Lamer is right. The game of democracy and the rule of law in Canada are imperilled. Neither can survive if much of the public loses confidence in the integrity of the courts.

If the referee in a hockey blows a call, the players and fans will loudly complain, but they rarely question the authority of the referee because he has earned their respect. They believe he at least attempts and, for the most part, succeeds in fairly upholding the rules of the game.

Suppose, though, that a referee gets it into his head to change the rules. In defiance of the wishes of a majority of the players, fans and rule-making officials of the league, he decides to impose new rules of his own that in his personal opinion are more progressive, just and fair. How long would that referee get away with such arrogance?

The legal luminaries who put together the Judges Forum video should realize that the judges of Canada are coming under ever more serious political attack because they have abandoned their traditional judicial role. Instead of upholding the law as defined by precedents and legislative enactments, they now routinely change the rules of law to accord with their own personal political preferences.

"Perhaps so," retort the judges, "but the Charter makes us do it." That's nonsense. There is nothing in the language or history of the Charter to indicate that Parliament and the provincial legislatures intended this constitutional amendment to effect a wholesale surrender of their legislative authority to would-be Solons of the courts.

Yet under the pretence of upholding the Charter, the courts eagerly usurp legislative authority. A prime example is the case of John Ronald Sharpe, the British Columbia pervert who admits to the possession of child pornography.

In a shocking decision last year, the British Columbia Court of Appeal ruled that Sharpe has a legal right to possess such disgusting material by virtue of the guarantee of freedom of expression in section 2 of the Charter. In reaching this conclusion, the court defied Parliament, by striking down the specific ban on the possession of child pornography in section 163 of the Criminal Code.

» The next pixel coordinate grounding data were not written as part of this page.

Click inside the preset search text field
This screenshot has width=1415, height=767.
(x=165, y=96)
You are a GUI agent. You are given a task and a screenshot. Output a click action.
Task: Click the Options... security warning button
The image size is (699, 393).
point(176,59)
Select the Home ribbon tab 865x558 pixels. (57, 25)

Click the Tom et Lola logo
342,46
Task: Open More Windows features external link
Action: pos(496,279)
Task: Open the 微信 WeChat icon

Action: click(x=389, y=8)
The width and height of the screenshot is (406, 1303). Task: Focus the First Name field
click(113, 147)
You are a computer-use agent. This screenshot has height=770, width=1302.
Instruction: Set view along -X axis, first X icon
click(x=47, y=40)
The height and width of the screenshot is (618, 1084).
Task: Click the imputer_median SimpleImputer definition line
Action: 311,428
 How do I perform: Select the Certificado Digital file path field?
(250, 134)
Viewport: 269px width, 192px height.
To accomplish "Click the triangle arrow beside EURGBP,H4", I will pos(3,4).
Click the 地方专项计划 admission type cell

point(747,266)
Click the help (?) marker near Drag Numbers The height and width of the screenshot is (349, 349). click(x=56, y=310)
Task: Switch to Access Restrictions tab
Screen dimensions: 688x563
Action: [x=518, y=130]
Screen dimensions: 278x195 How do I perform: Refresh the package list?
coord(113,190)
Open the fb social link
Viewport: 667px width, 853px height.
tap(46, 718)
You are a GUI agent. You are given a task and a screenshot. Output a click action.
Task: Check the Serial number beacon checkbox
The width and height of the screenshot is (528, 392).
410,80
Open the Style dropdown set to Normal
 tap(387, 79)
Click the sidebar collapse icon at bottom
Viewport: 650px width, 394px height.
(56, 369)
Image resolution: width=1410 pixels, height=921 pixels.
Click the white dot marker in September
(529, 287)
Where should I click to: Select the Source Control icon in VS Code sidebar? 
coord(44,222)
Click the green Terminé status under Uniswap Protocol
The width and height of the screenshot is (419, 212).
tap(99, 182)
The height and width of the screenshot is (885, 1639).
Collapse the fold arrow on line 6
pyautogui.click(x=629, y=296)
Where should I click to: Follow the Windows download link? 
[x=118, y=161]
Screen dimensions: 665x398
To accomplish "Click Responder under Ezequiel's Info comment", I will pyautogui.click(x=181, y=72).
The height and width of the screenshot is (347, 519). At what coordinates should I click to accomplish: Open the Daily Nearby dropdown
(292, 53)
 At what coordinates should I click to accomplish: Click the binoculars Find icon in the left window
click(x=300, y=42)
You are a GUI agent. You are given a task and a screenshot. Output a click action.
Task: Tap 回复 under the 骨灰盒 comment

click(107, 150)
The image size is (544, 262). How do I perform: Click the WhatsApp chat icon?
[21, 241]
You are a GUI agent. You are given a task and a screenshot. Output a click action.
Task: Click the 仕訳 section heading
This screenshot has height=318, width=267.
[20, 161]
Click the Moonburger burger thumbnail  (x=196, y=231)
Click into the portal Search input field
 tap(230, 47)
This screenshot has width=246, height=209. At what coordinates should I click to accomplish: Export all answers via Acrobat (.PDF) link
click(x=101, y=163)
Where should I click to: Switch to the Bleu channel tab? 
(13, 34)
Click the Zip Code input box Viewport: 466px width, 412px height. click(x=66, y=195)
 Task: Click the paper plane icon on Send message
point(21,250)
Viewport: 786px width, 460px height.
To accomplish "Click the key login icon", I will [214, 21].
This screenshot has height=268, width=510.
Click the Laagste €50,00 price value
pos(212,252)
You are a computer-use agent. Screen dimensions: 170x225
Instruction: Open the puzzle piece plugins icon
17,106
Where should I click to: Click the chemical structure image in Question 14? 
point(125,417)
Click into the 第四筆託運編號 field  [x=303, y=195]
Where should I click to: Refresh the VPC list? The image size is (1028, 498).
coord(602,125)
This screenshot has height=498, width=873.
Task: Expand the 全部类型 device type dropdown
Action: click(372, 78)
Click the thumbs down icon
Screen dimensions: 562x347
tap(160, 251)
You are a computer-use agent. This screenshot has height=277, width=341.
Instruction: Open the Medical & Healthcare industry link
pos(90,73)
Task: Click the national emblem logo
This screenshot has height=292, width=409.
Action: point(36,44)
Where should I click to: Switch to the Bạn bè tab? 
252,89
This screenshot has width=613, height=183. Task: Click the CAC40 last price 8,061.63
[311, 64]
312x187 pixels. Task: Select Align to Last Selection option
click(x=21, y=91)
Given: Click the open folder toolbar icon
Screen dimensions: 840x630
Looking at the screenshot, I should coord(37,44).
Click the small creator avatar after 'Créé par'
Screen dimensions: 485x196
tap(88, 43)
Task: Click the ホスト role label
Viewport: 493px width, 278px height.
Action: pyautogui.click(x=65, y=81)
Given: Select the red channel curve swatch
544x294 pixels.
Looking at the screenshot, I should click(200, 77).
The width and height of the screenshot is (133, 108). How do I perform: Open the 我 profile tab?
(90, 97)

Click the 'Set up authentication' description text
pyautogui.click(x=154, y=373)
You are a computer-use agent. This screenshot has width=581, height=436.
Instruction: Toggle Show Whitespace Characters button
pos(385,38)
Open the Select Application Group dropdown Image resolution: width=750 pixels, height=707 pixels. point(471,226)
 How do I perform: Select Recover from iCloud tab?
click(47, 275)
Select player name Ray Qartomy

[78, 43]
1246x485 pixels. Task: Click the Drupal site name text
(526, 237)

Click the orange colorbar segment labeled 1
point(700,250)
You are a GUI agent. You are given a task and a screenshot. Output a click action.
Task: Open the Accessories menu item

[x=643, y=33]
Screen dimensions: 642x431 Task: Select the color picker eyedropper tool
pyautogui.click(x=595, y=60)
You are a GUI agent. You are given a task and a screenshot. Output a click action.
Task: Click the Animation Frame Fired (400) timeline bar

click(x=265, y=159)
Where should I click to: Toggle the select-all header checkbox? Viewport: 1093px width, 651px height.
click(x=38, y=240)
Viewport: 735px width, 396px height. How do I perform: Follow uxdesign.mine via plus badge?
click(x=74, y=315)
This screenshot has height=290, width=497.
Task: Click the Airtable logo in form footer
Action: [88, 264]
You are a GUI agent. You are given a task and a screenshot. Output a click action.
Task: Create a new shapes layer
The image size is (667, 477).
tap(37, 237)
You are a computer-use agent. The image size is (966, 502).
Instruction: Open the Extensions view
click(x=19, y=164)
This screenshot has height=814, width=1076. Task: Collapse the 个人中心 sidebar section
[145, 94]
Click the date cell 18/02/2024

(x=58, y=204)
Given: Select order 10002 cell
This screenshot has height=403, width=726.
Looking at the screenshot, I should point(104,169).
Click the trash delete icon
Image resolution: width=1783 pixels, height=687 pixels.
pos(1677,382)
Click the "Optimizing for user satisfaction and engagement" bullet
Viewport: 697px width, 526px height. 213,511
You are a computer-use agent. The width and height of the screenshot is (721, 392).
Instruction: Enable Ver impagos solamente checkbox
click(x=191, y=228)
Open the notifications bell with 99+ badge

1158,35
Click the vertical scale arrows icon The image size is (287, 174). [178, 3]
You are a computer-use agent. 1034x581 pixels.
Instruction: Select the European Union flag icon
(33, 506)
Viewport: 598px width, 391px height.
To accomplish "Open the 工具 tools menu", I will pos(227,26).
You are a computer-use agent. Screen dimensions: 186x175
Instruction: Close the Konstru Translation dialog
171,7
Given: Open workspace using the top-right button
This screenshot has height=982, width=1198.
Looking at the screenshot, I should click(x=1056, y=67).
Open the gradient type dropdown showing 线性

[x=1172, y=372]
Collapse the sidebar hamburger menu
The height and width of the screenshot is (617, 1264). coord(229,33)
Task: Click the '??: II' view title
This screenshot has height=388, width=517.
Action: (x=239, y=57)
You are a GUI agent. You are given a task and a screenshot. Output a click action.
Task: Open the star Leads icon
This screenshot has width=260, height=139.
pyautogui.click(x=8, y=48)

The rights and freedoms spelled out in the Charter are not unlimited. They are subject, as section one of the Charter explicitly states, to, "such reasonable limits prescribed by law as can be demonstrably justified in a free and democratic society."

Who in a parliamentary democracy is responsible for setting those limits appointed judges? Most definitely not. Defining limits to freedom under law is, and always has been, before and after enactment of the Charter, a responsibility that properly belongs to elected representatives of the people in the legislative branch.

Majority rule is a hallmark of democracy. It's up to the elected representatives of the ever shifting coalition of minorities that makes up the majority in a legislature to define legal limits that apply to all citizens.

While the courts might overturn a law that has been duly enacted by Parliament or a provincial legislature in a rare and severe emergency, the presumptuous autocrats on the Supreme Court of Canada have taken to routinely striking down laws in favour of rules of their own devising on the most far-reaching and controversial political issues.

That's why Canadians are losing confidence in the integrity of the courts. That's why the game of democracy in Canada is imperilled. And that's why blame for this swelling constitutional crisis belongs not to critics of the courts, but to out-of-control judicial referees like Lamer.